### What is asked
Output each line of the data below verbatim, leaving out the pictures.

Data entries
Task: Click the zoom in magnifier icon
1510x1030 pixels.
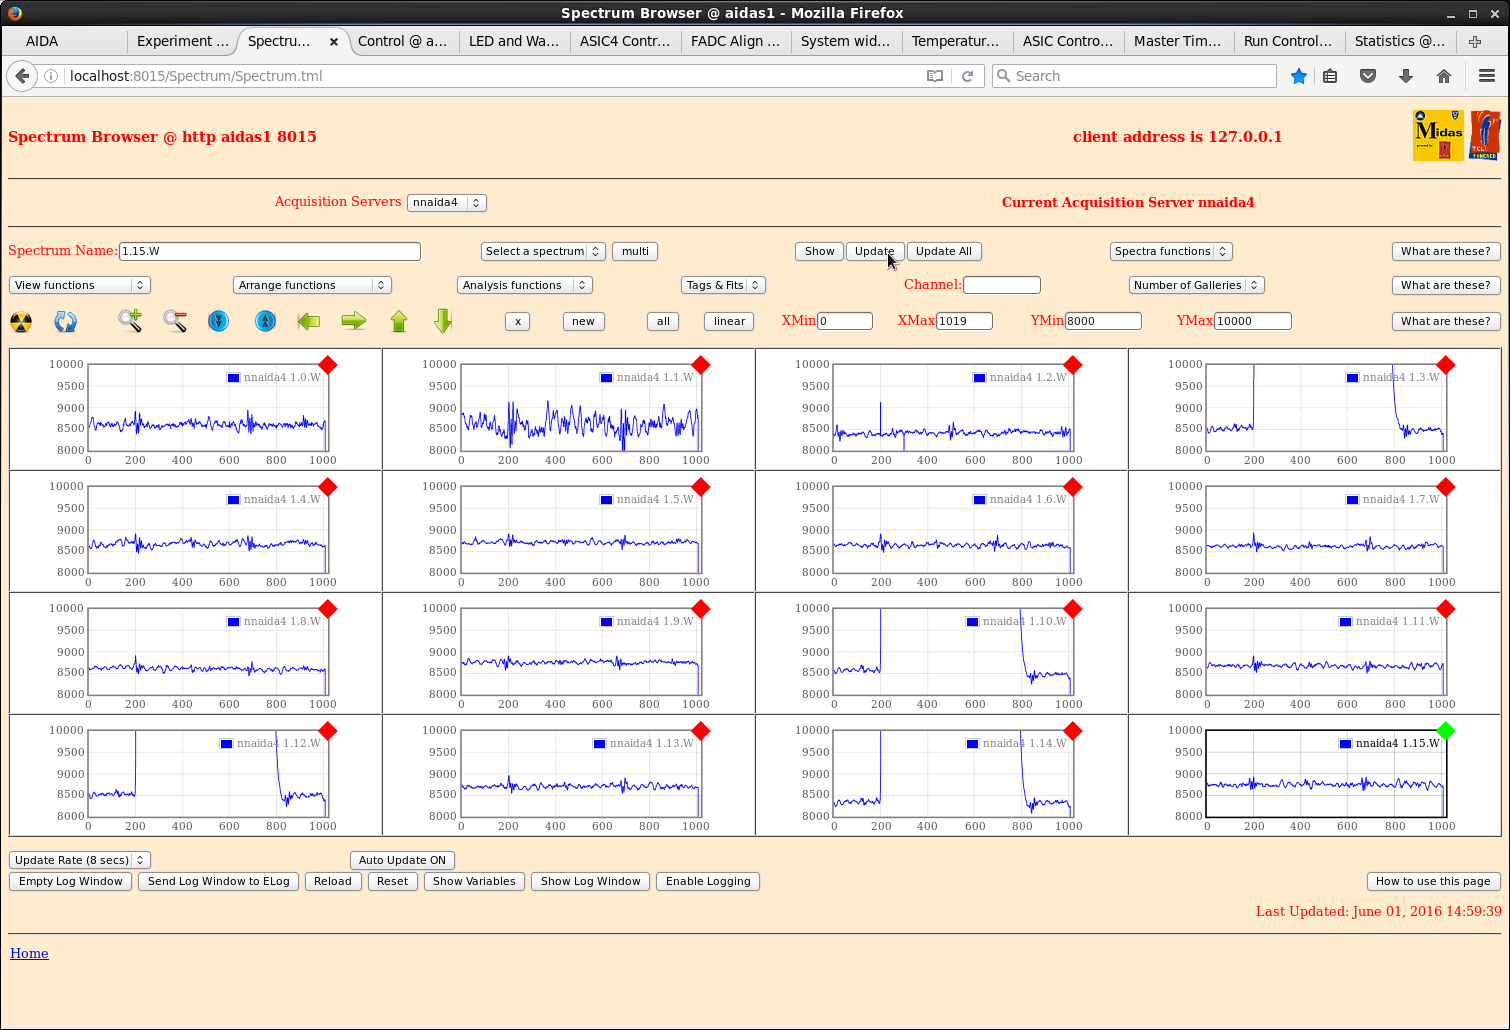Action: [130, 321]
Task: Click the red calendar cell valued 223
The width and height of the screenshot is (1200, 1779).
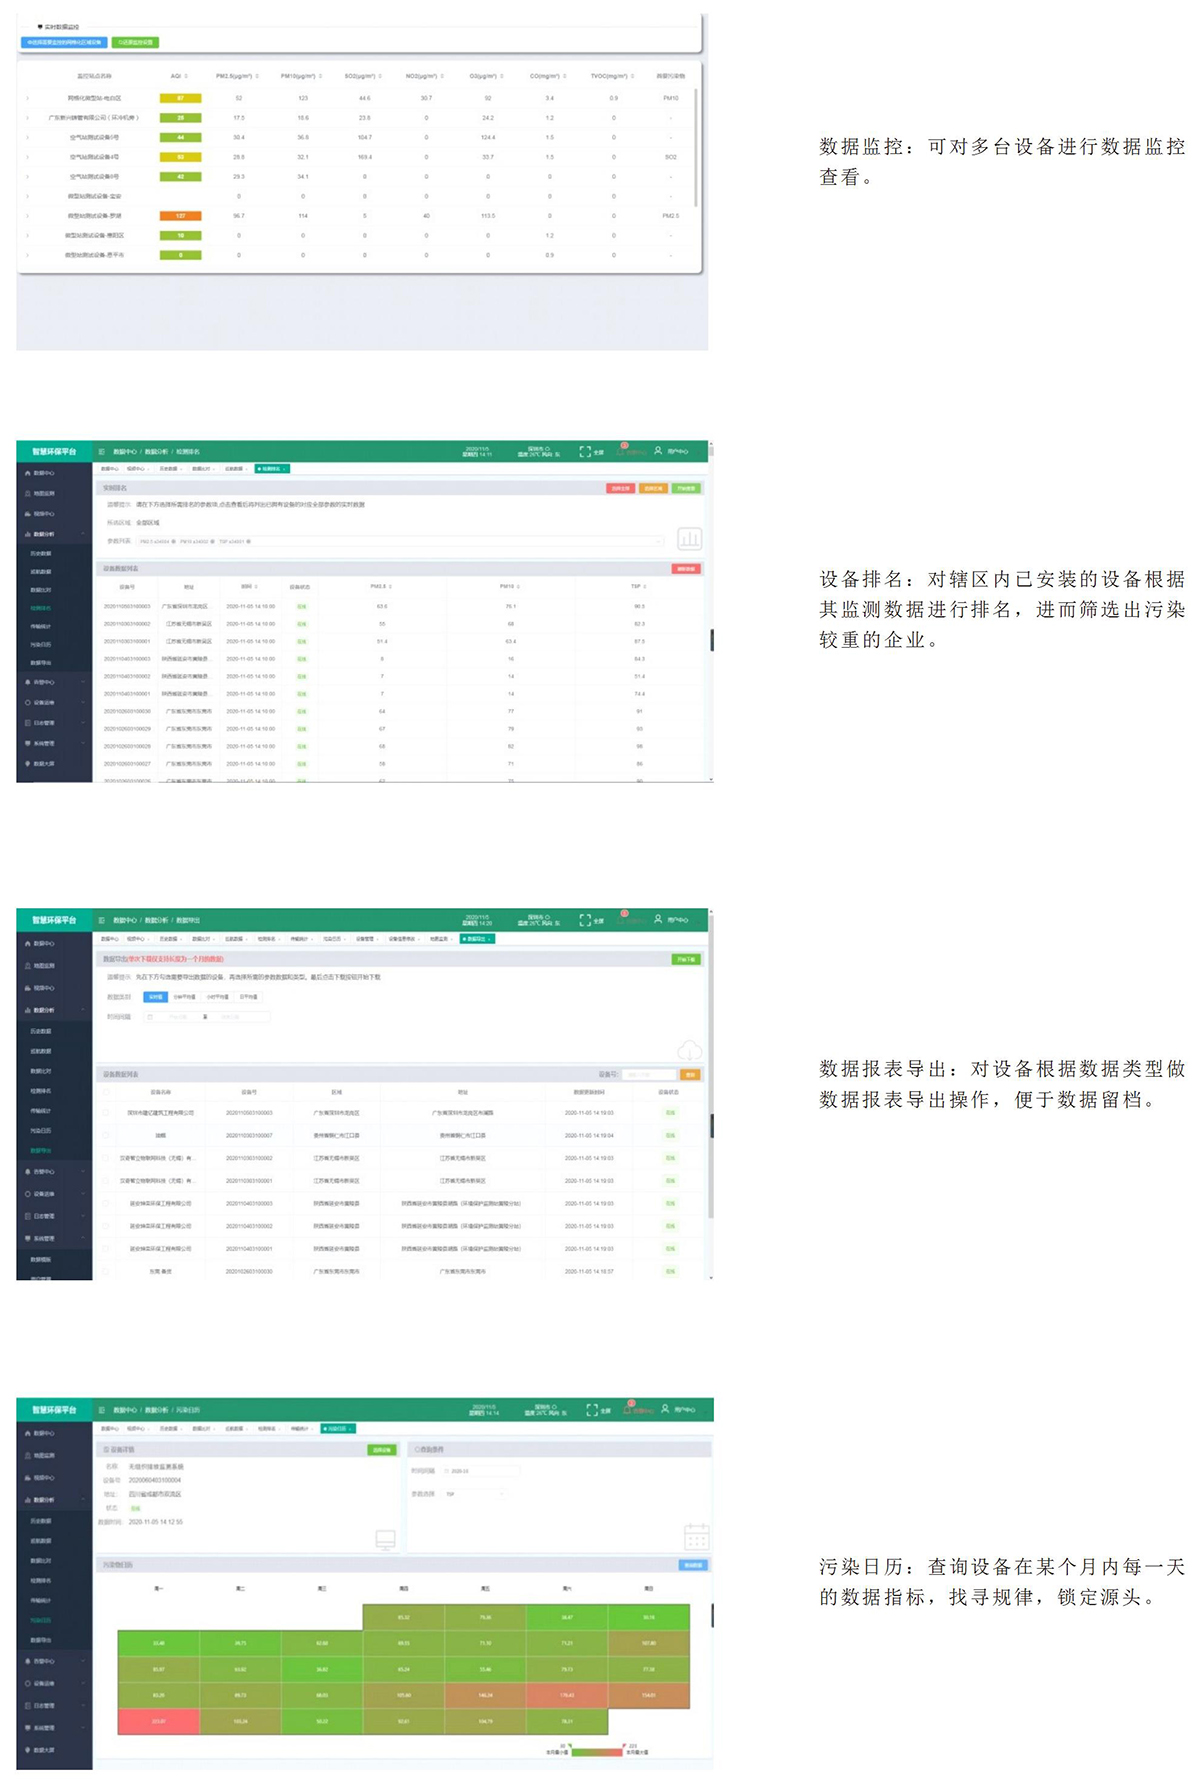Action: pos(159,1721)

### Problem solution
Task: Click the zoom in magnifier icon
1510x1030 pixels.
Action: [130, 321]
Task: Click the red calendar cell valued 223
The width and height of the screenshot is (1200, 1779).
Action: pos(159,1721)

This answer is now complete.